Selection:
# # # # #

# speed dip



## cya_coyote (Aug 31, 2005)

hey guys... has anyone tried the dip for coyote and bobcat traps? i have heard that it works, then some tried to tell me that the dip will still spook the animal. so, which is right?

i am using mostly trench sets. the trap actually sets down in the hole, about 4" below the ground level. has worked pretty well, but was having the traps waxed. i don't have the wax or equipment to do that this year, and have dip for my water traps, so i was going to use it if it works ok.

does anyone know? will it spook them?
:sniper:


----------



## xdeano (Jan 14, 2005)

I have all my traps speed dipped. It is kind of a toss up weather or not it affects your success rate. If you dip your traps and let them hang for a few weeks you shouldn't have any problems, one tip would be to go through and make sure your dogs are working correctly if you have nite latches that is. just clean them up a bit, dip, hang, use. it is better to dip in the spring and leave them hang for a while in the trees. The gas or coleman fuel that you use is going to be the difference, i've always used the coleman fuel, but i guess to each his own.

I've also wanted to try the black walnut technique some time just to see if the success rate would increase.
xdeano


----------



## cya_coyote (Aug 31, 2005)

thanks xdeano... i have dipped my **** and beaver traps, as well as the muskrat traps. i figured dipping the coyote traps woudl be good to do right now, since we are supposed to have dry weather the next few weeks. it should have time to dry. got 3 months before they get set out.

found the fox and coyote locations. now got to find out where the bobcat are going to be. i know they are around.

well, thanks for the answer.

cya
:sniper:


----------

# # # # #

Supplied data:
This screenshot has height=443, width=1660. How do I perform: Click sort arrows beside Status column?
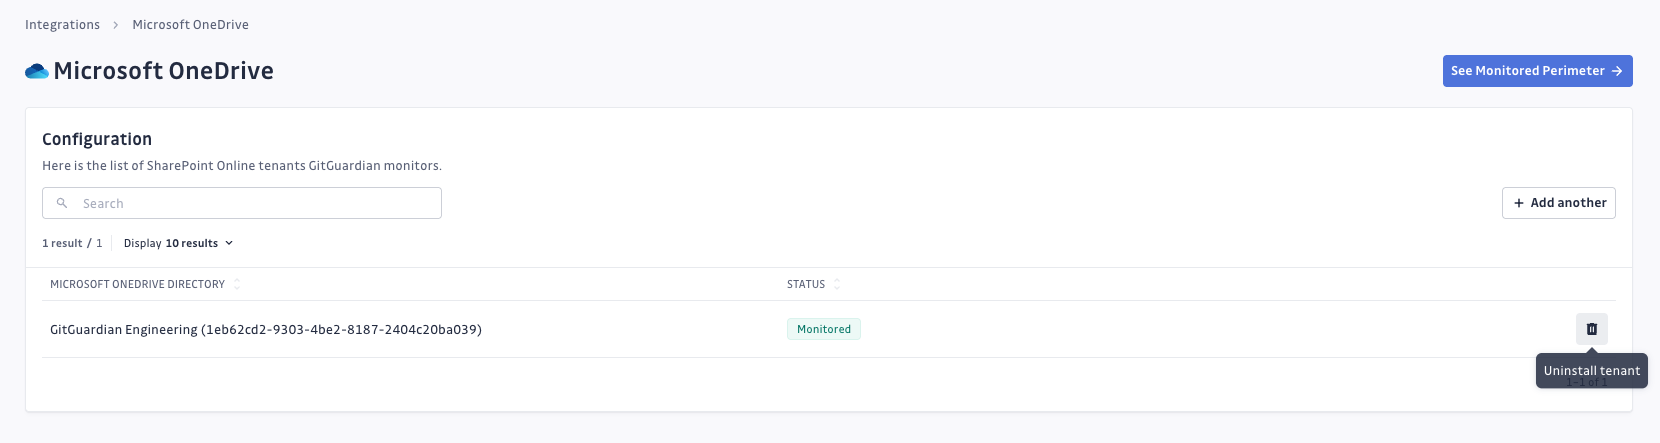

# # # # #

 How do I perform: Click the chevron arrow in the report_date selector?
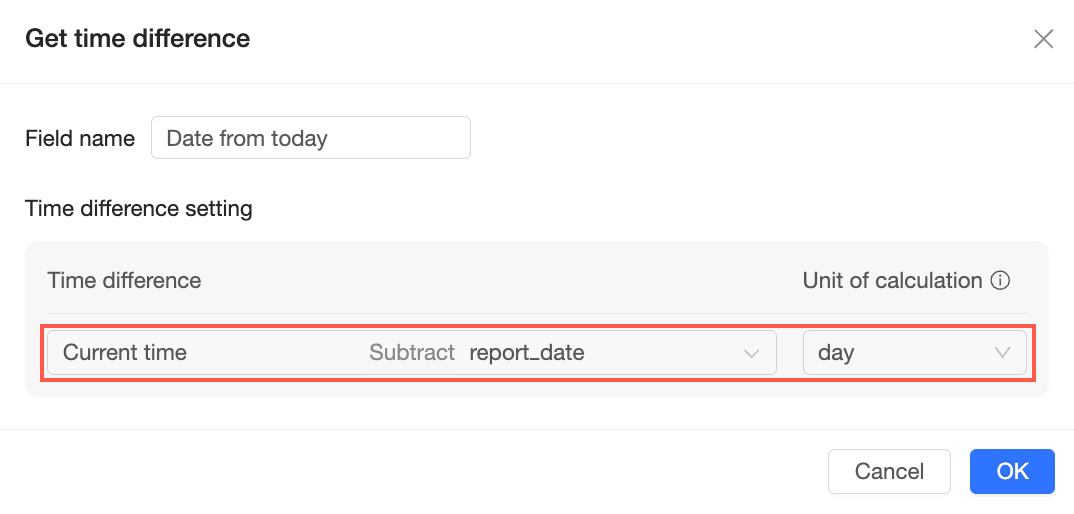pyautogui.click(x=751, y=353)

# # # # #

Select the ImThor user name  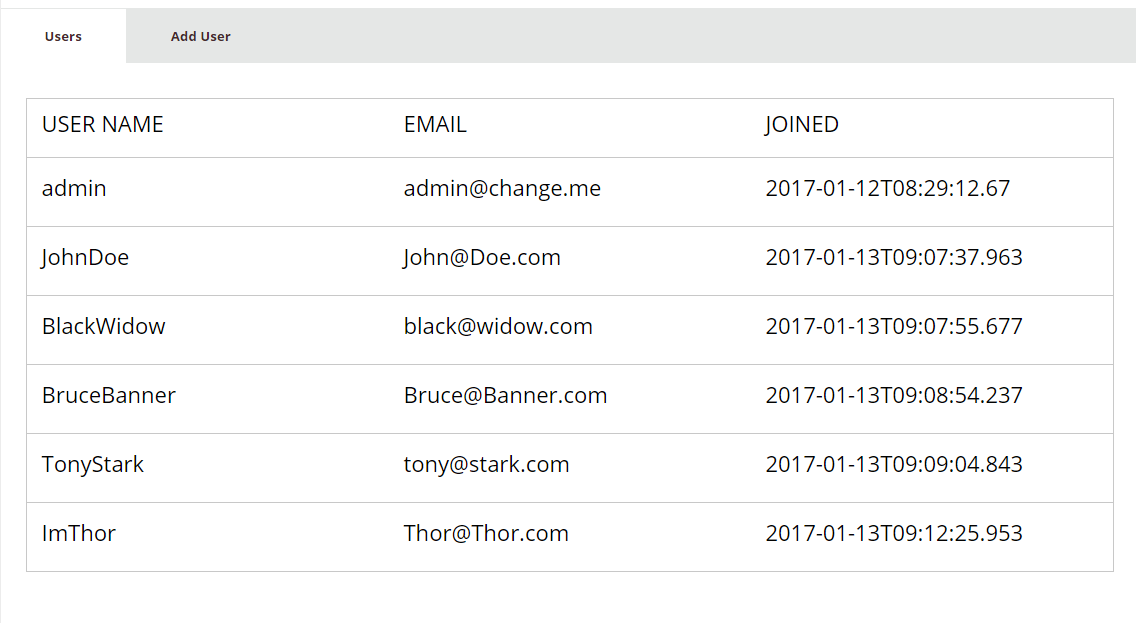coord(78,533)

# # # # #

Goals:
(1) In the speed dip thread, what fuel does xdeano say he has always used?
(2) Reproduce the passage of the speed dip thread between "thanks xdeano... i" and "they are around.", inclusive.

Task-by-task results:
(1) Coleman fuel.

(2)
thanks xdeano... i have dipped my **** and beaver traps, as well as the muskrat traps. i figured dipping the coyote traps woudl be good to do right now, since we are supposed to have dry weather the next few weeks. it should have time to dry. got 3 months before they get set out.

found the fox and coyote locations. now got to find out where the bobcat are going to be. i know they are around.